Ему это не свойственно.
Или было когда-то.
Он сам пуглив, но убить бы сейчас смог, хотя это дело сильных, тех, кто пугливость свою умеет давить — если не окончательно, то на время. Он сильнее меня, наверное…
Кудасов понял отчего. От несовершенства. Я мало работаю. Над судьбой, то есть над созданием обстоятельств, то есть над своей силой. Много сомнений. А значит, все еще по-прежнему много страха… Нет, нет, все херня, мало страха, и только на самом дне меня, глубоко и засекреченно! Тогда почему же я так и не выстрелил, мою мать, придурок, не требуемый самим собой же, некондиционный, но с умыслом неотбракованный (кем-то, чем-то), один из табуна?!
Кудасов поскреб воздух пальцами и сказал что-то короткое, громко, как выхаркнул непрожеванный кусок мяса, застрявший в горле, или прорычал нечто не по-русски, не по-человечески, пнул львицу мыском после…

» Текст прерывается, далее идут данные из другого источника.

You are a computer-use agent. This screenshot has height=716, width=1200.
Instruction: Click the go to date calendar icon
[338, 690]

Львица заширкала по полу когтями, поднимаясь, собираясь в прыжок, скорчила морду нелепую, вроде как грозную, взбесившиеся глаза нарочито тараща, вспухла, как надулась. Отняла себя от пола и вверх-вперед себя направила — в меня, на меня, и все быстро-быстро так случилось, что я не сумел даже с обстановкой освоиться, пистолет так и остался висеть на указательном пальце моей правой руки.
Я на ступню успел отступить, только-то и всего. Ни бежать ни стрелять. Рука вспомнила о пистолете не вовремя, опоздала. Я увернулся машинально и избежал потому столкновения с мордой львицы, уже заслюнявленной и закипевшей. Она толкнула меня лапами в грудь, в плечо. Платяной шкаф, набитый вещами до отказа, упал на меня — так я понял…

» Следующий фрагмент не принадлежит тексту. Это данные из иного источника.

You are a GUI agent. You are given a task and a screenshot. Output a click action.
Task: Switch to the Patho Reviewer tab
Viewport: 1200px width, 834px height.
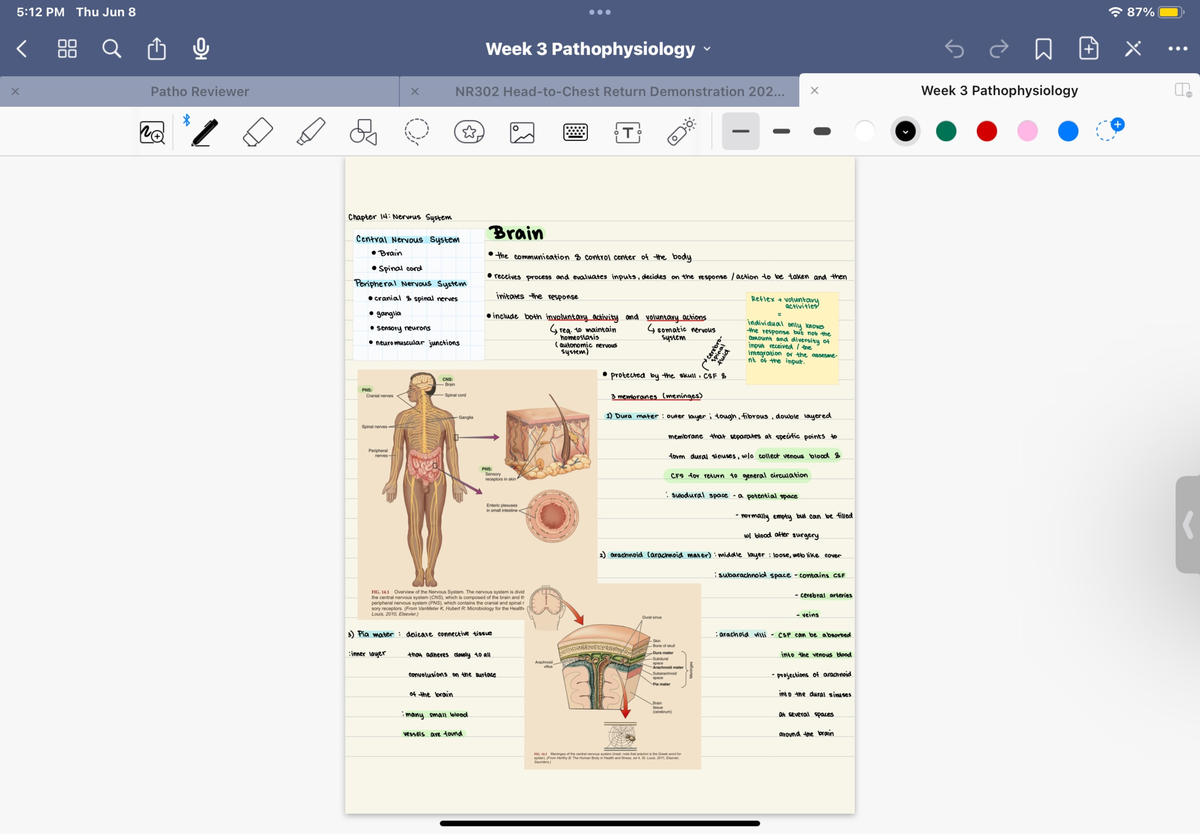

Падая, потерял глаза, они взлетели к потолку, все основательно осмотрели и потом снова вернулись на место — как на веревочках, точнее, как на резиночках.
Кудасов, как в масле выкупанный, потом измазанный, отражающий свет всеми частями тела, смотрел какие-то мгновения, невеликие, с любовью вслед поспешившей ко мне навстречу маленькой львице и после без промедления уже побежал к двери, смеялся, будто икал, когда бежал.

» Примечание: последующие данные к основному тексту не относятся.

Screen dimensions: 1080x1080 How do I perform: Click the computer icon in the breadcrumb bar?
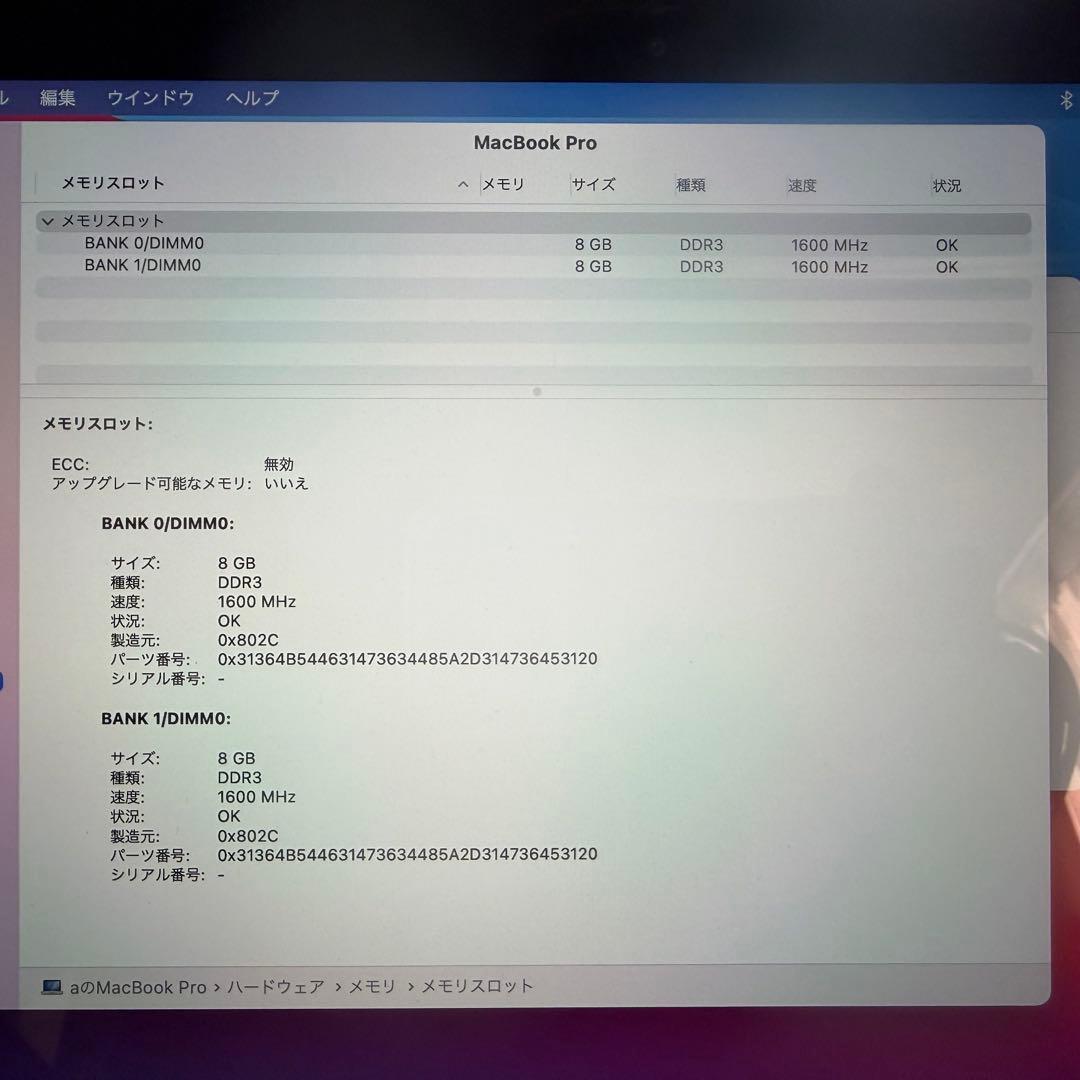click(51, 986)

От маленькой львицы воняло — зло — свалянной мокрой шерстью, мочевиной, тухлым дыханием, прокисшим дерьмом и славно духами, не воняло, благоухало, пахло, кажется, «Ангелом» Тьерри Мюглера… Страх сам испугался и застыл где-то в середине меня. Не на дне уже, со дна поднялся, но до сознания не добрался… Я все понимал и в состоянии был принимать решения. Не дергался, не суетился, не паниковал, не отдавался безвольно и бессильно постороннему воздействию, набору обстоятельств, увлекающему маняще течению, сопротивлялся, дрался и, более того, знал сейчас, как сопротивляться и каким образом драться…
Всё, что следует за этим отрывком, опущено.